The Coast News Group
The beaches in Carlsbad have been nationally recognized for cleanliness and promoting an active lifestyle. Photo by Ellen Wright

Trip Advisor ranks Carlsbad beach among best in U.S.

CARLSBAD—Carlsbad has received national attention lately thanks to its ideal beaches and active lifestyle.

Among 40,000 Trip Advisor reviews, Carlsbad State Beach was ranked in the top 25 beaches in America to visit, thanks to its clean beaches and lack of crowds.

“Obviously we’re very proud of that but there are so many enhancements that we’re making,” said Councilmember Lorraine Wood.

Five California beaches made it in the top 25.

The city doesn’t own the beach, although it recently entered into negotiations with the California Department of Parks and Recreation to take some responsibility for upkeep of surrounding beaches.

The state owns five miles of beach in the city but doesn’t have enough funding for proper upkeep.

Carlsbad State Beach is excluded from the partnership between the state and city.
The partnership will allow city funds to go towards beach improvements and services, like lifeguards.

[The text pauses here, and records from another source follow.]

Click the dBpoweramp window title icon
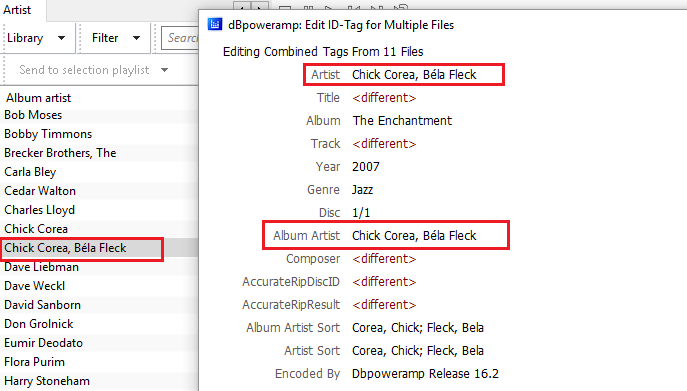 [215, 25]
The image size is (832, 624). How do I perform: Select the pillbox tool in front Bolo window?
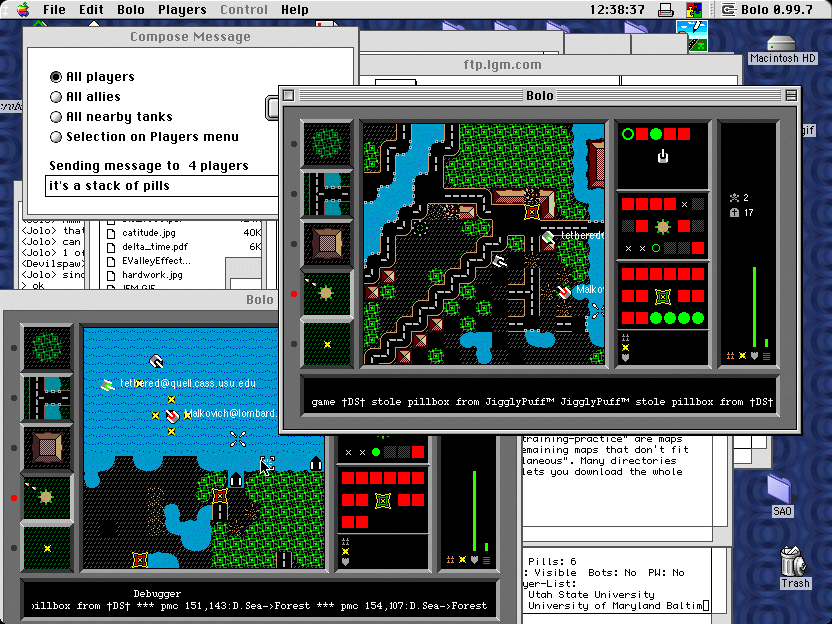coord(328,293)
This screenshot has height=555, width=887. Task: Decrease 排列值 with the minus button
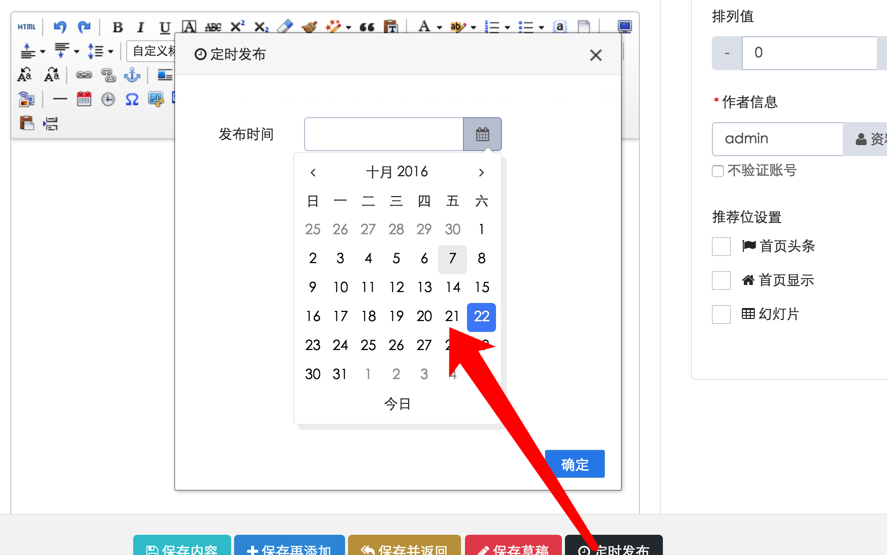pos(727,53)
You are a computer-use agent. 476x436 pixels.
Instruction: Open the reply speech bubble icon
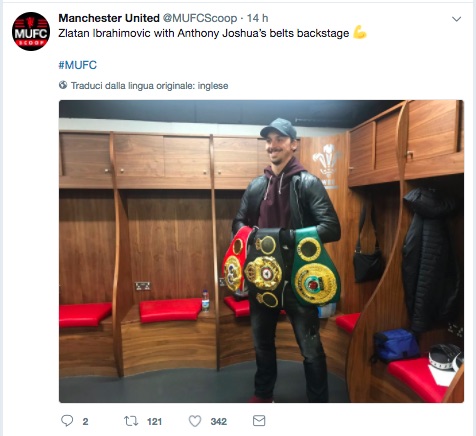(67, 421)
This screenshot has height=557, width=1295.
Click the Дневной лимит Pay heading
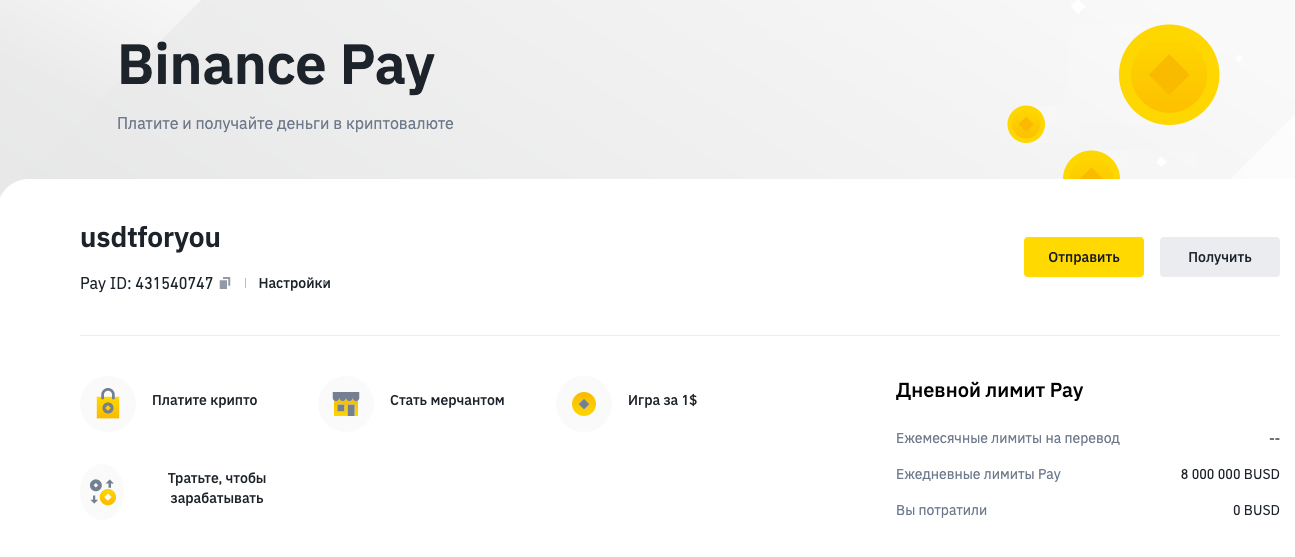click(x=989, y=390)
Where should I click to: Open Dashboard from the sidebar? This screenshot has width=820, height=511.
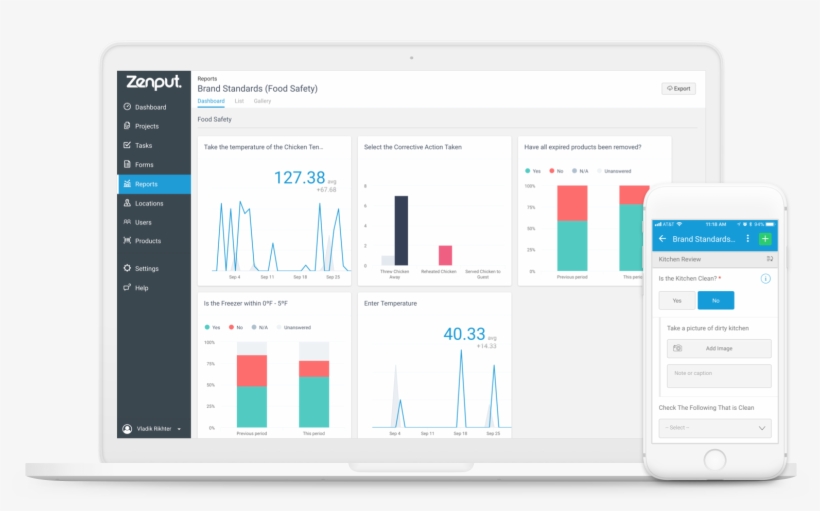(150, 107)
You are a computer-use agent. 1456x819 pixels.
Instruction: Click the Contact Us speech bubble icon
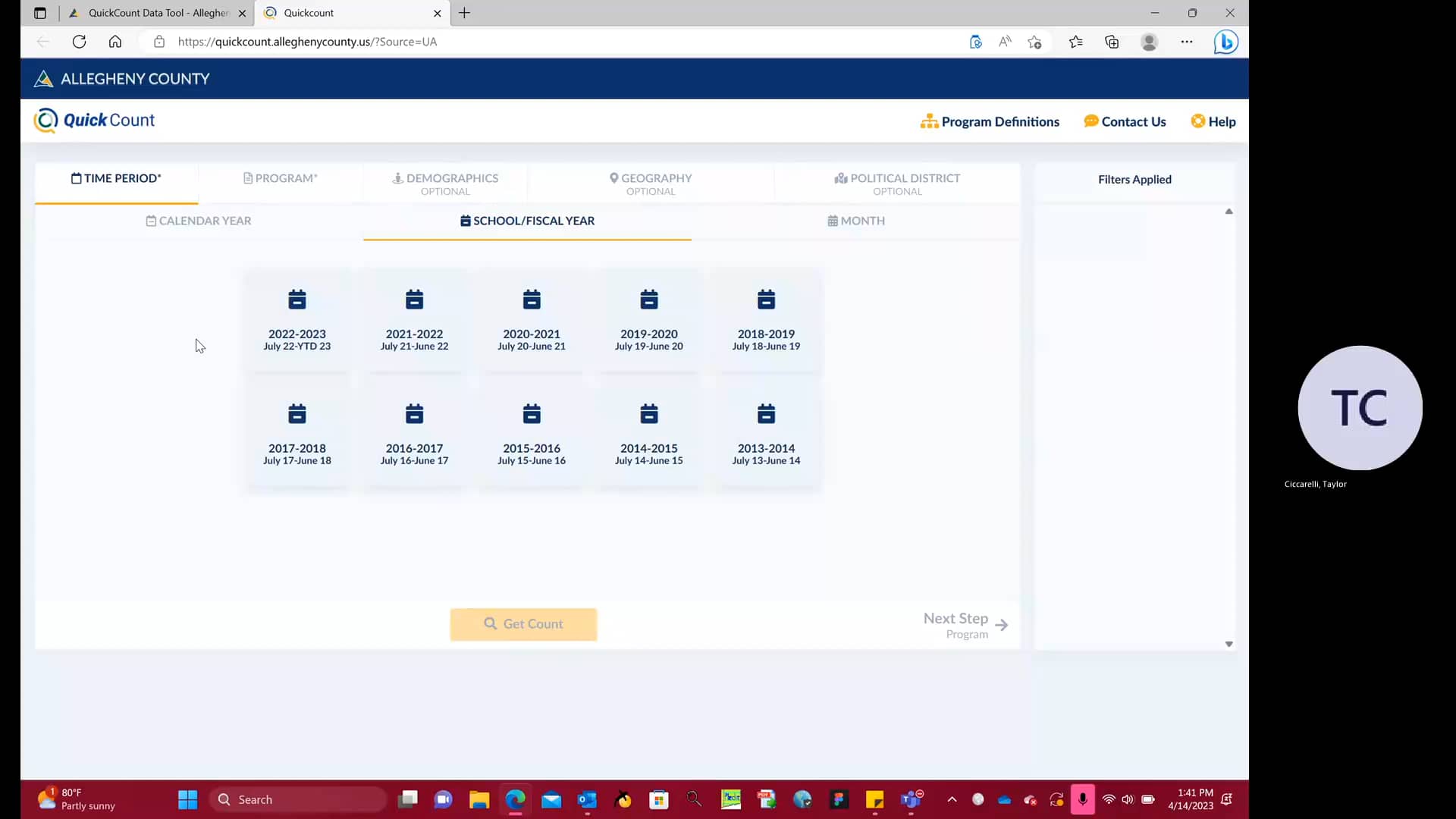tap(1090, 121)
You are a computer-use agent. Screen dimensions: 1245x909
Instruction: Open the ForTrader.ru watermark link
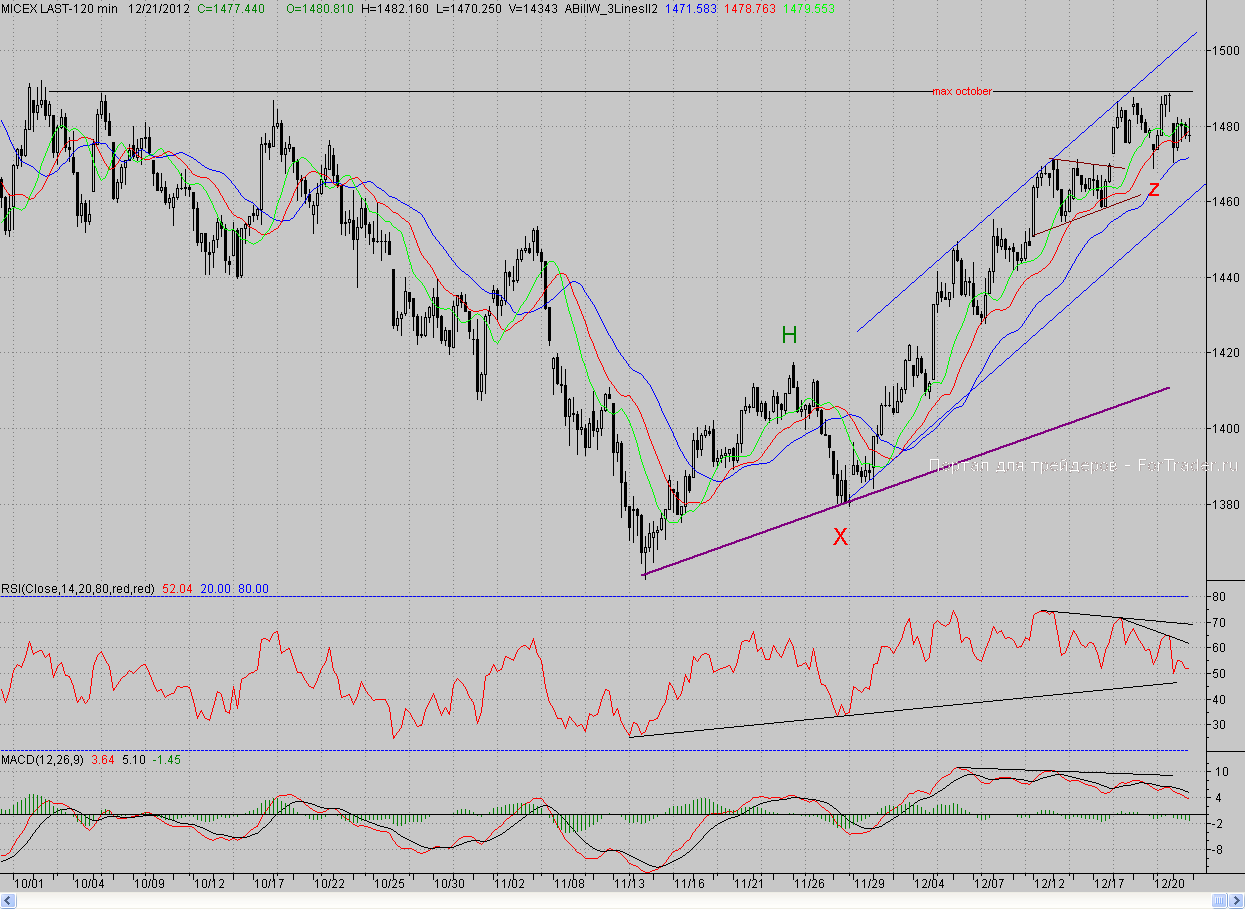tap(1083, 465)
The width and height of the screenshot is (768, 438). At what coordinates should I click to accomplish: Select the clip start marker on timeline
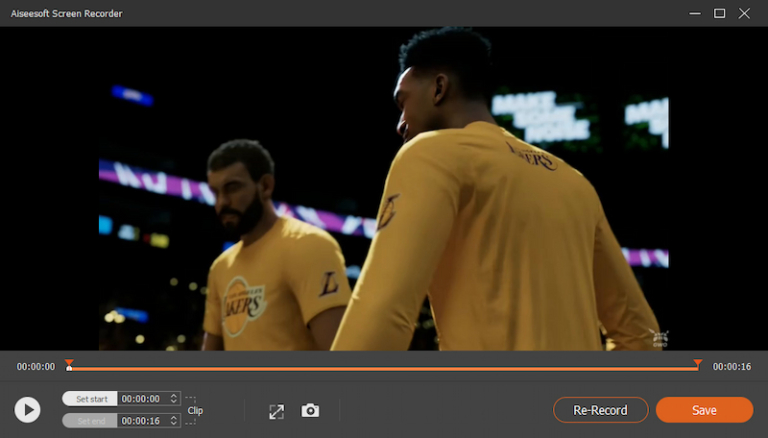[69, 364]
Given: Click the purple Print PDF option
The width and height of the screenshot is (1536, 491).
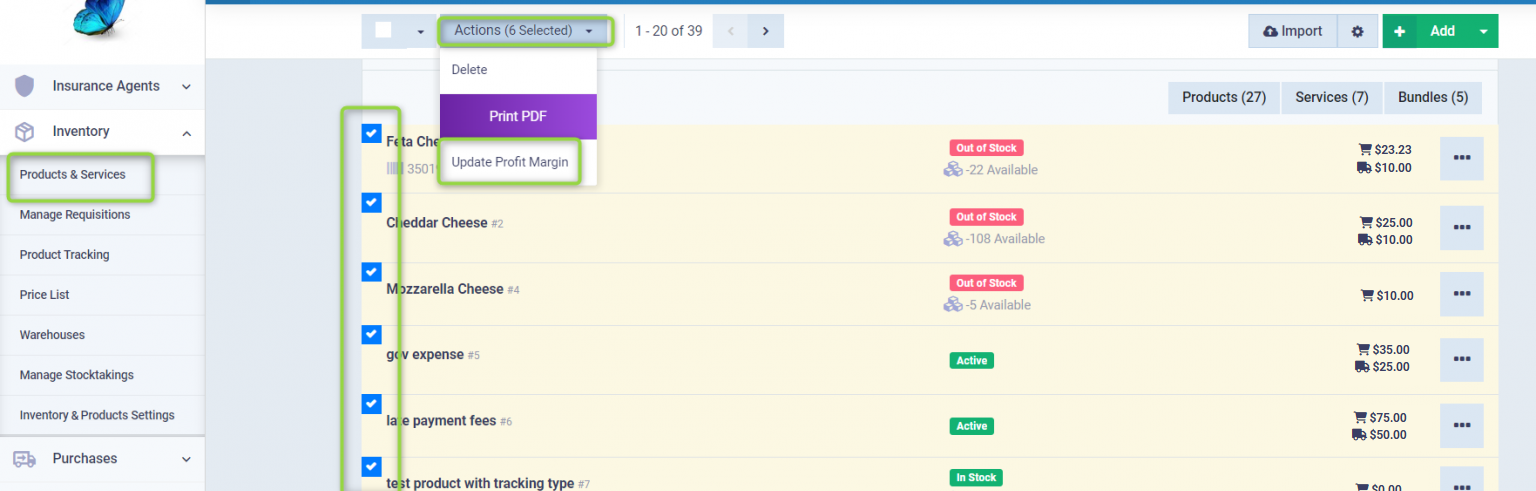Looking at the screenshot, I should [x=518, y=117].
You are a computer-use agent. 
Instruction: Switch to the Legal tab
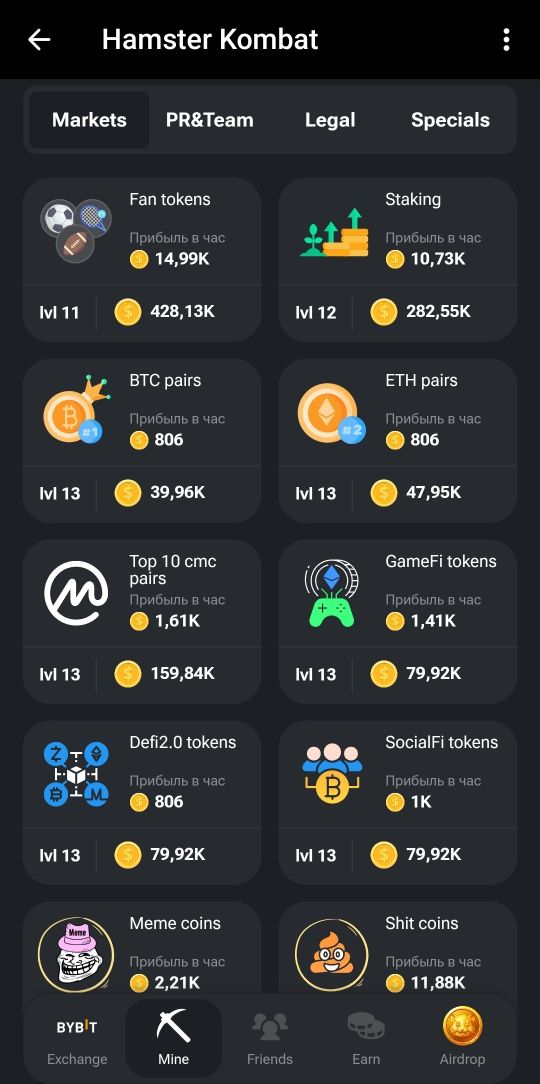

Due to state cuts, the peak season in which lifeguards are on duty has shrunk.

The state and city partnership is in the process of becoming permanent. There was a one-year agreement that allowed the city to fund upgrades to the Tamarack restrooms in January.

New paint, partitions, floors and fixtures were installed and the plumbing was upgraded.

Carlsbad also garnered national attention from Men’s Journal.

It was ranked the fourth fittest city to live in America thanks to the ocean and the 50 miles of trails.

The city is a hub for action sports companies and is home to Callaway Golf and TaylorMade.

The Carlsbad 5000 also brings in more than 10,000 racers annually and has had 16 world records set at the 5K.

Councilmember Wood is optimistic about the coastline’s future.

“We have a lot of plans for the future and a lot of ideas for the coastline,” Wood said.


1 comment

sheepy April 16, 2015 at 8:06 pm

Wow! This article makes me want to beg the City of Oceanside to turn its city owned beachfront over to the state. Instead of city taxpayers paying millions of dollars for beach infrastructure, sand replenishment, lifeguards, and police security to lure tourists to Oceanside, the state could provide most of the millions to pay for all that just like the state does in Carlsbad. Without the massive costs of ownership, Oceanside would still get the tourists bringing dollars into the city just like Carlsbad does. The main difference without ownership would be the dollars coming in could go to city services for residents instead of supporting what might be a break even current ownership after expenses.